So Evie made a choice.
She wouldn’t retreat. She wouldn’t overcorrect by becoming invisible or overly deferential. She wouldn’t apologize for competence or dull herself down to be palatable.
If Maggie Laurel had drawn a boundary, Evie would respect it.
But she would stay.
And she would be good.
Daisy Carter was awake when Evie slipped into the room later that morning, the light from the window catching the thin silver of her hair. Her daughter, Kara, sat hunched in the corner, scrolling furiously through her phone like the screen might offer a solution medicine hadn’t yet provided.
Evie moved quietly, checking vitals, adjusting the blanket.
“You came back,” Daisy said, voice raspy but clear.
Evie smiled softly. “I said I would.”
Daisy studied her with surprising sharpness. “You’re the honest one.”
Evie stilled.
“That’s what Kara says,” Daisy continued. “She says you don’t dodge.”
Kara looked up sharply. “Mom?—”
“It’s fine,” Daisy said. “I want her here.”

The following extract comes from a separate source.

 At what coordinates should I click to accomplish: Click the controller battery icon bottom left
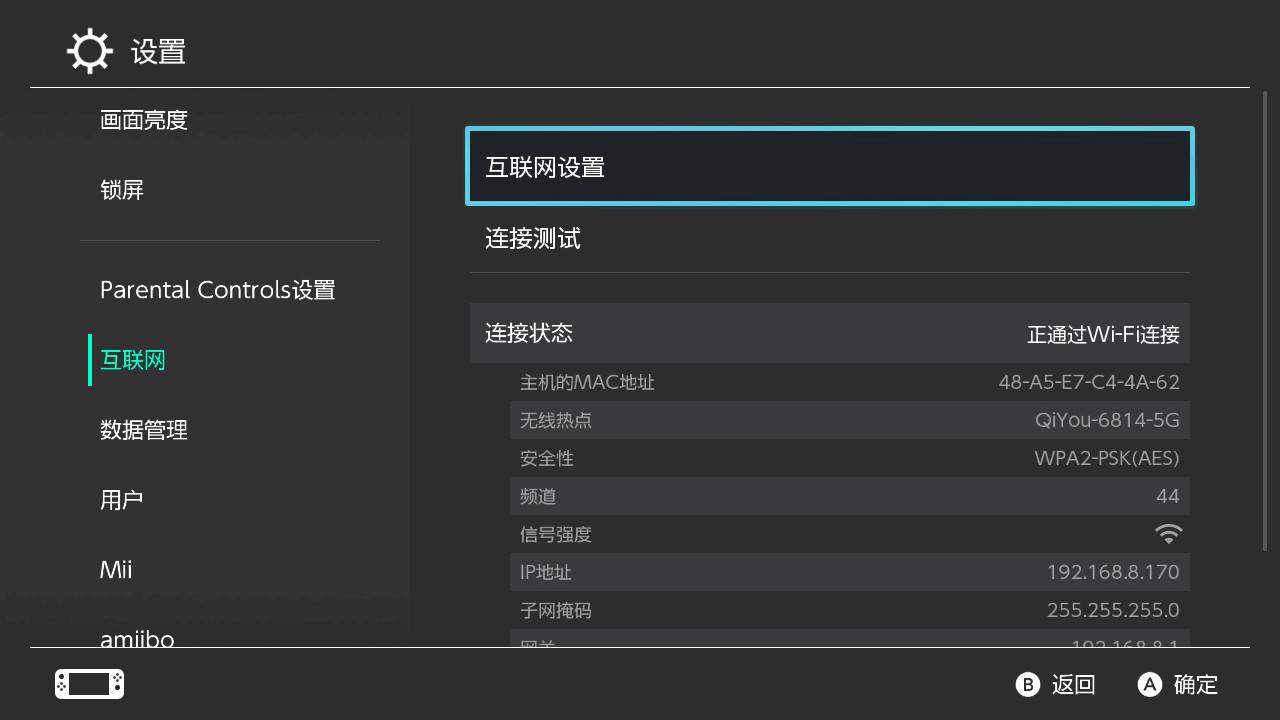pyautogui.click(x=88, y=684)
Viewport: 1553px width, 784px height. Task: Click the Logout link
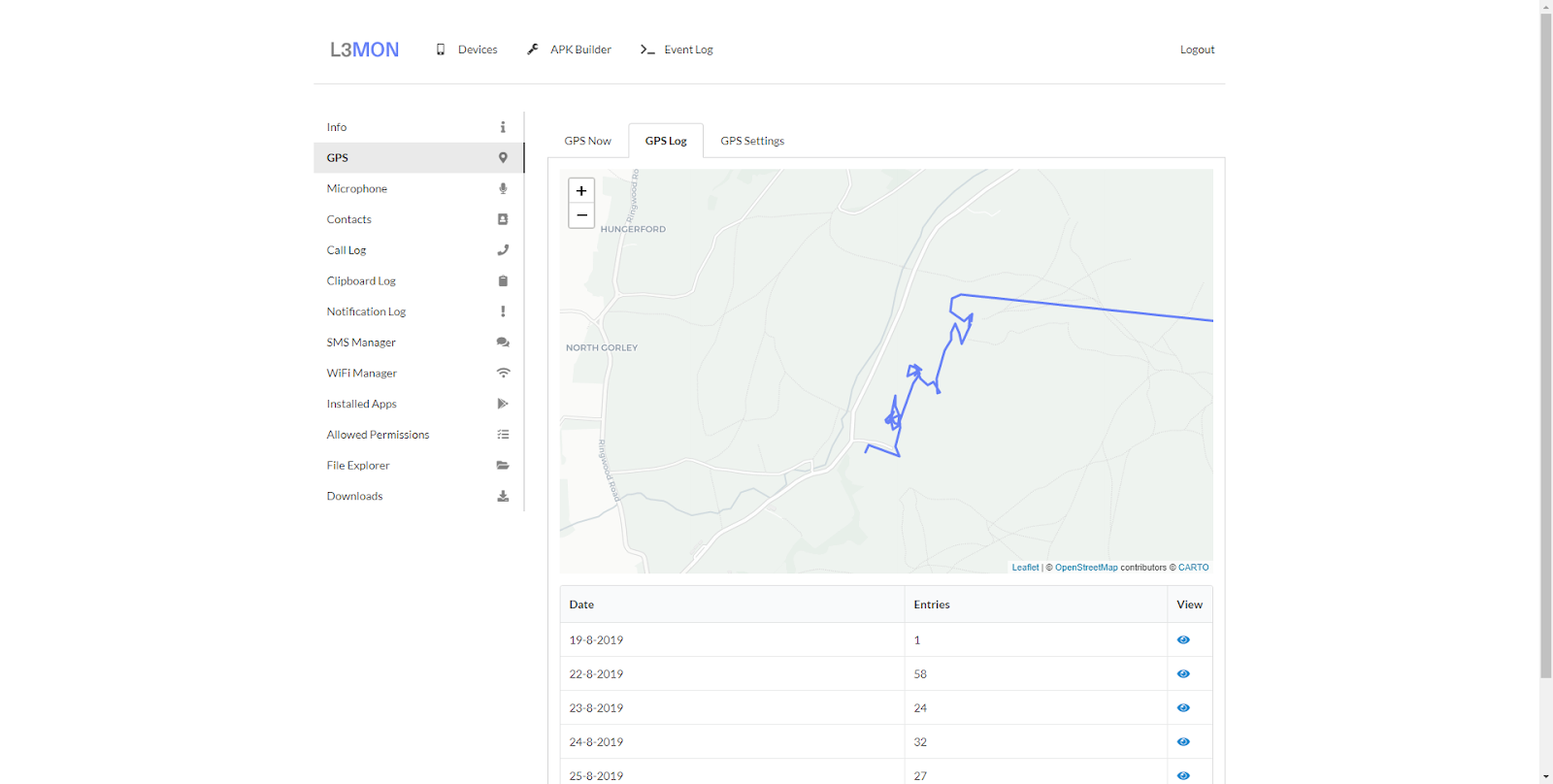tap(1197, 49)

Evie pulled the chair closer to the bed and sat. “What do you want to know?”
Daisy didn’t hesitate. “How bad is it?”
Evie felt the weight of the question settle between them. This was the moment Maggie had warned her about—the edge where truth could either steady or shatter.
She chose her words carefully.
“We don’t know everything yet,” Evie said. “We know there’s an infection, and your body is working very hard to fight it. Some treatments will help. Some may not. What matters most is that we respect what you want.”
Daisy nodded slowly. “I don’t want to be alone.”
“You won’t be,” Evie said immediately.
Kara sighed but Daisy’s gaze stayed steady.
“Good,” Daisy murmured. “Then tell me what hope looks like now.”
Evie swallowed.
“Hope,” she said, “looks like comfort. It looks like honesty. It looks like you having a say in what happens next.”
Daisy smiled faintly. “I like that kind of hope.”
Something in Evie’s chest loosened.
Afterward, as Evie stepped into the hallway, Maggie Laurel was waiting.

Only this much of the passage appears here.